SENTINELONE INC CLASS A (S)
Sector: Information Technology
2026 Annual Meeting Analysis
SENTINELONE INC CLASS A · Meeting: June 25, 2026
Directors FOR
2
Directors AGAINST
0
Say on Pay
FOR
Auditor
FOR
Director Elections
Election of Class II Directors
Ms. Pinczuk has served as a director since May 2022 (over 24 months) and now also serves as President, Product and Technology; the company's 3-year price return of -7.7% trails the peer group median by only 0.7 percentage points, well below the 20-percentage-point threshold required to trigger a negative vote, and no other policy flags apply.
Mr. Barrenechea joined the board in December 2025, less than 24 months before the meeting, so he is exempt from the stock performance trigger under policy; he brings extensive technology industry leadership experience spanning four decades, and no other policy flags apply.

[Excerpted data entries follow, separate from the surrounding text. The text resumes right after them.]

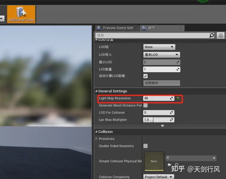Open Collision Complexity Project Default dropdown
This screenshot has width=226, height=179.
click(159, 177)
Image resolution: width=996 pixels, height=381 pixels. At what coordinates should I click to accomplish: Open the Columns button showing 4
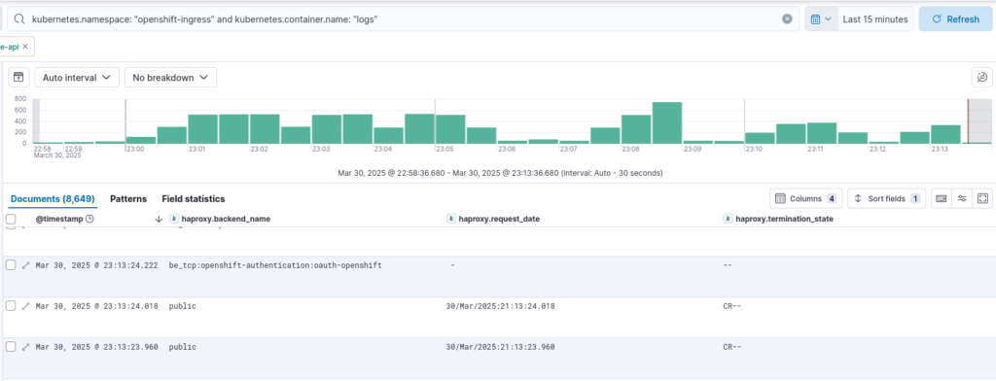click(805, 198)

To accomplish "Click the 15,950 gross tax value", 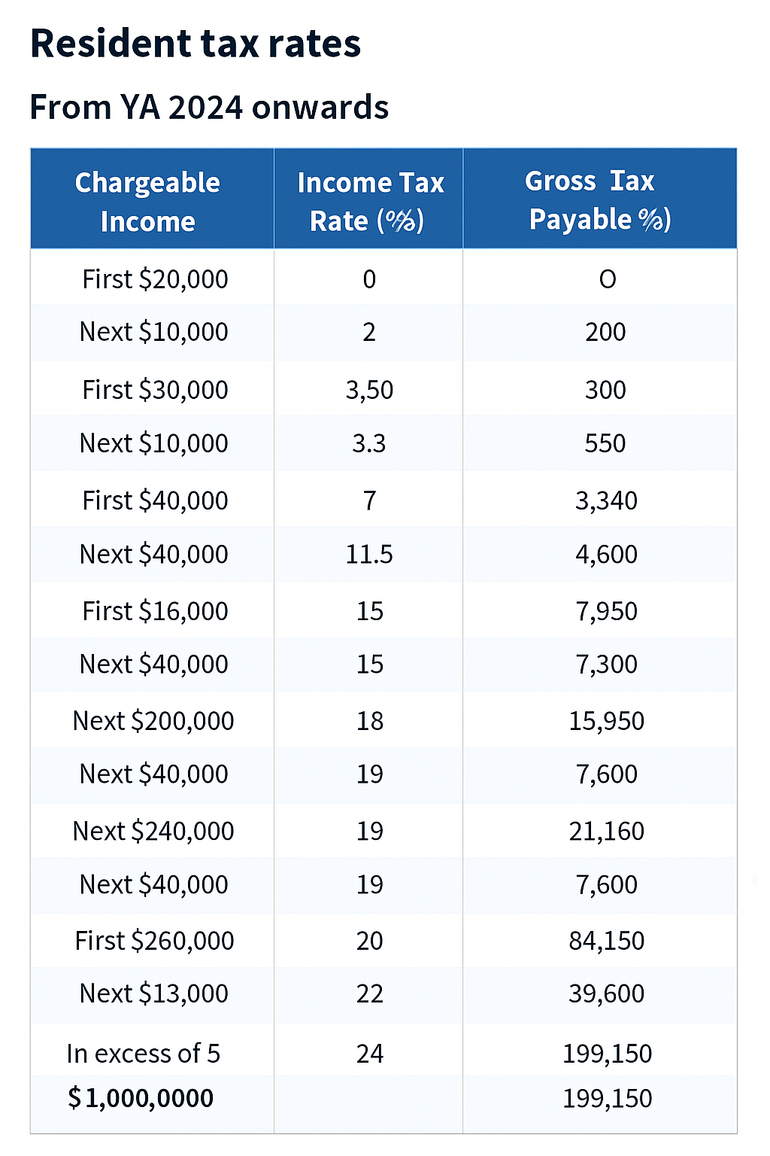I will (606, 721).
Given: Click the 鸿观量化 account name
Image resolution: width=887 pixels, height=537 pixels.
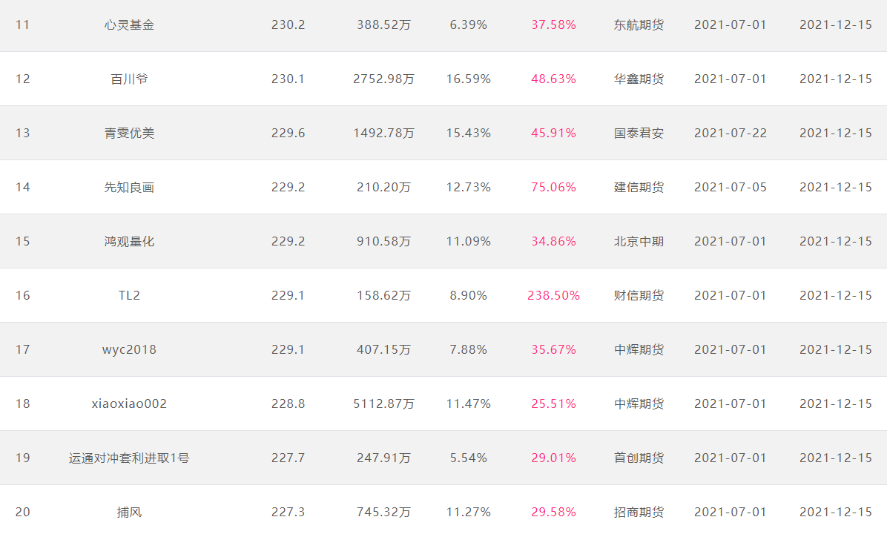Looking at the screenshot, I should pos(129,242).
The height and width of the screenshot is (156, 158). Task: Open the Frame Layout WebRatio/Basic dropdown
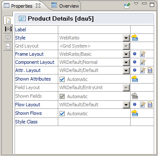click(x=126, y=54)
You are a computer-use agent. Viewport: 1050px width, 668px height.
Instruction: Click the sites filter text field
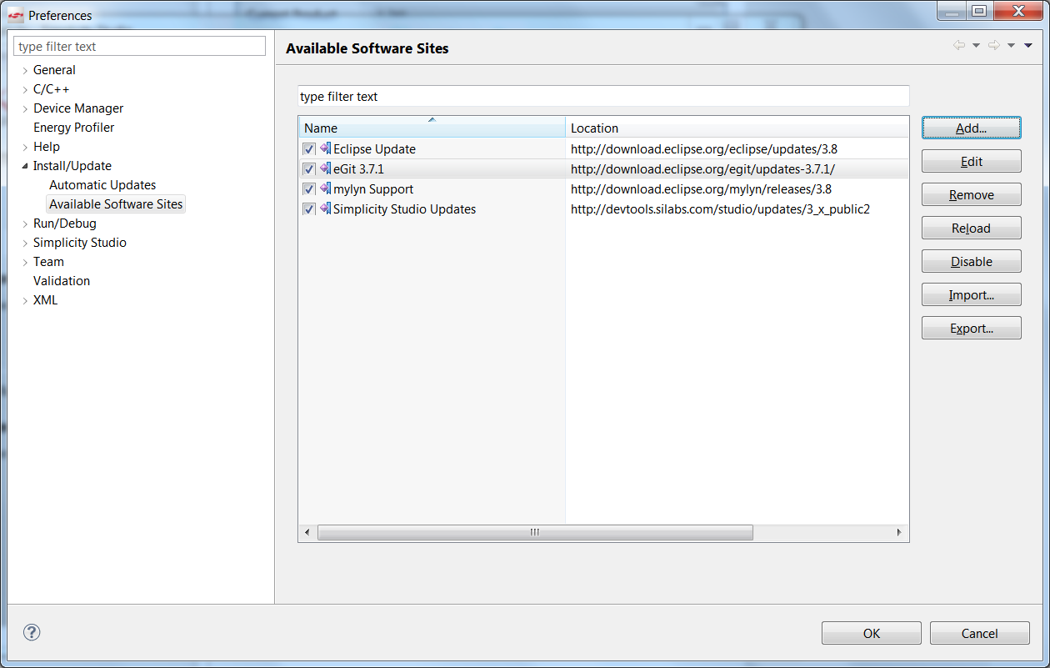click(x=603, y=97)
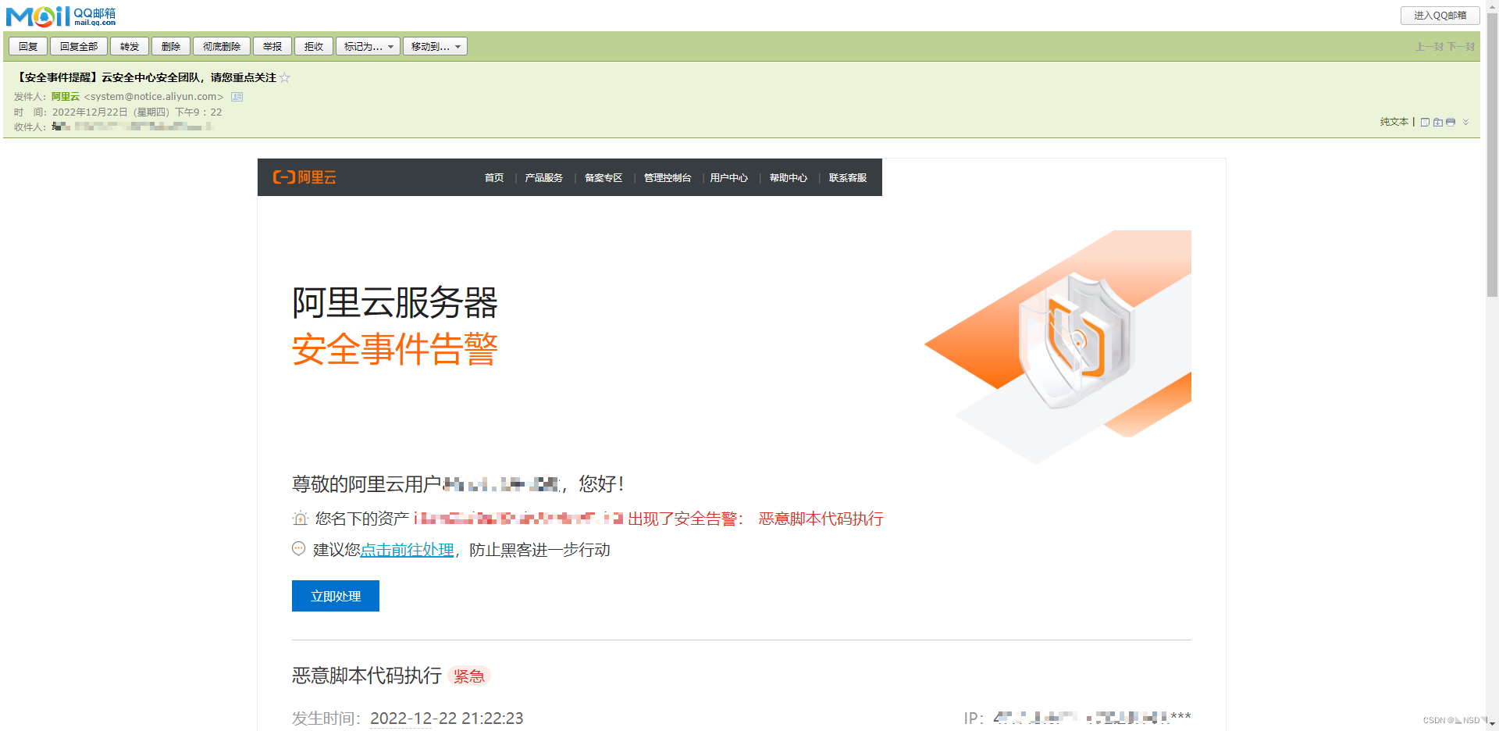
Task: Open the 标记为 dropdown
Action: 368,47
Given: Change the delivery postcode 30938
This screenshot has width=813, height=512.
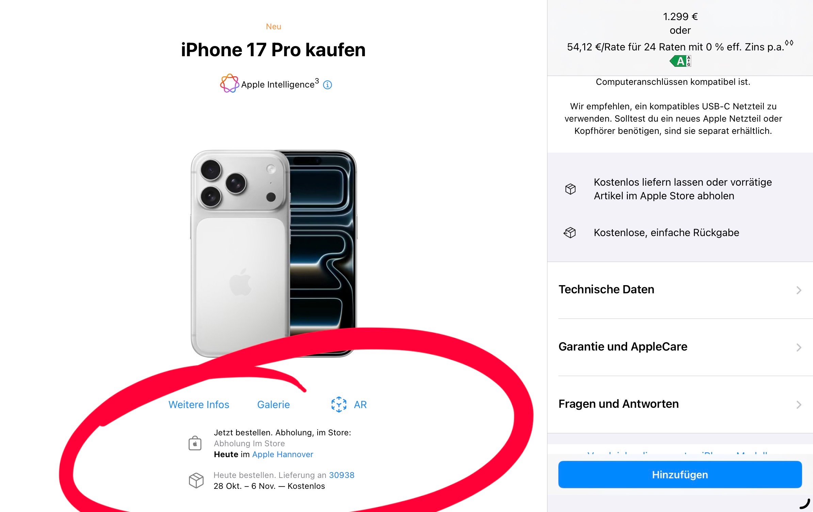Looking at the screenshot, I should pyautogui.click(x=341, y=475).
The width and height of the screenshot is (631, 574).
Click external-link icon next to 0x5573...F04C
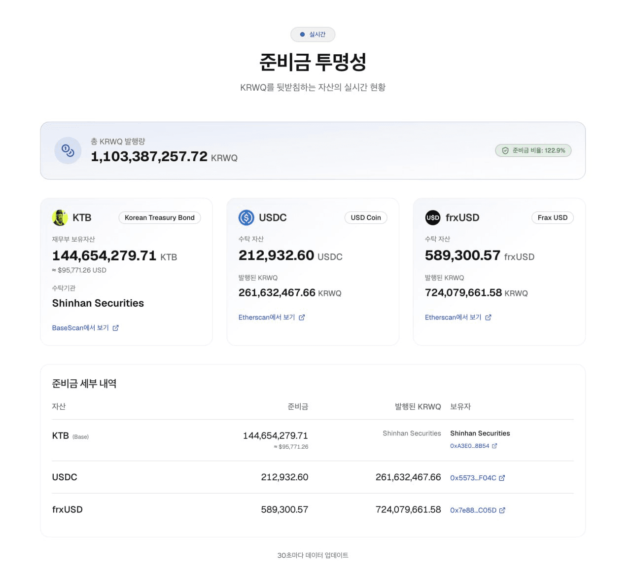click(502, 478)
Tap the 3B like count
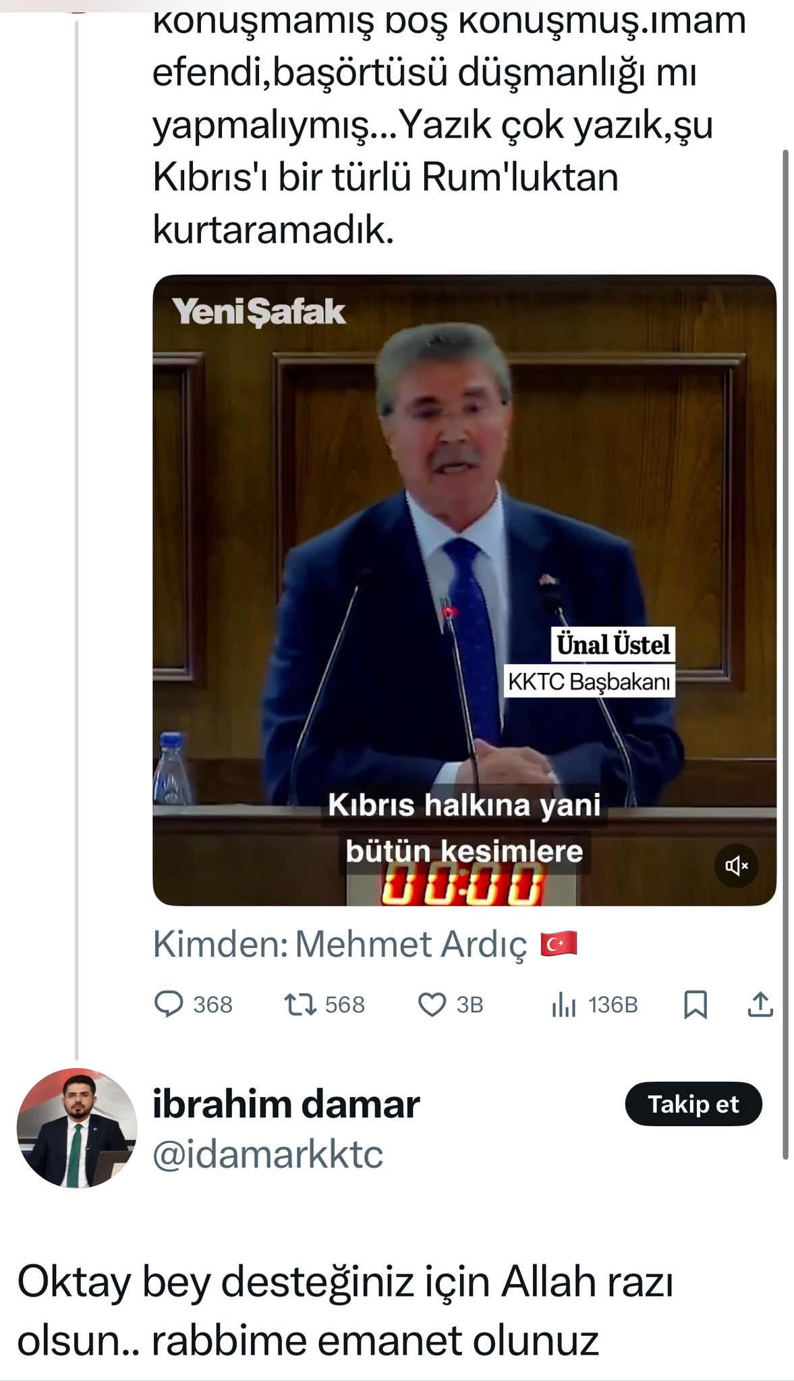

Both Class II director nominees pass all policy screens: the TSR underperformance trigger does not fire (3-year gap vs. peer median is only -0.7 percentage points, far below the 20-point threshold for negative absolute TSR), Mr. Barrenechea is exempt as a new director within 24 months, neither nominee is overboarded, both have relevant qualifications, attendance was reported as satisfactory for all serving directors, and no independence, familial, or committee-composition concerns were identified.
Say on Pay
✓ FORCEO
Tomer Weingarten
Total Comp
$18,965,466
Prior Support
N/A
The CEO's reported total compensation for fiscal 2025 was approximately $19.0 million, which is elevated for a cybersecurity software company at SentinelOne's current $5.5 billion market cap, but the pay structure is heavily weighted toward variable pay — roughly 95% of the CEO's total compensation opportunity is described as performance-based or at-risk, well above the 50-60% policy minimum for variable pay. The company responded directly to shareholder feedback by increasing the share of performance stock awards from 25% to 40% of equity in fiscal 2026 and further to 50% in fiscal 2027, and performance stock awards paid out at approximately 90% of target reflecting genuine below-target revenue and ARR results, demonstrating real pay-for-performance linkage. The 3-year stock return of -7.7% closely tracks the peer group median (-7.0%), meaning variable pay above benchmark (if any) is not misaligned with shareholder experience under policy standards, and the company has a compliant clawback policy in place.
Auditor Ratification
✓ FORAuditor
Deloitte & Touche LLP
Tenure
N/A
Audit Fees
$4,187,000
Non-Audit Fees
$1,519,000
Non-audit fees (tax fees of $1,517,000 plus other fees of $2,000, totaling $1,519,000) represent approximately 36% of audit fees ($4,187,000), comfortably below the 50% threshold that would raise independence concerns; Deloitte is a Big 4 firm appropriate for a $5.5 billion market-cap company; auditor tenure is not disclosed so the tenure trigger cannot fire; and no material restatements were identified.
Overall Assessment
The 2026 SentinelOne annual meeting ballot contains three standard proposals: two Class II director nominees who both pass all policy screens, an auditor ratification for Deloitte with a clean non-audit fee ratio, and a Say on Pay vote that warrants support given the heavily performance-based pay structure and direct responsiveness to prior shareholder feedback. No stockholder proposals were identified in the filing materials provided.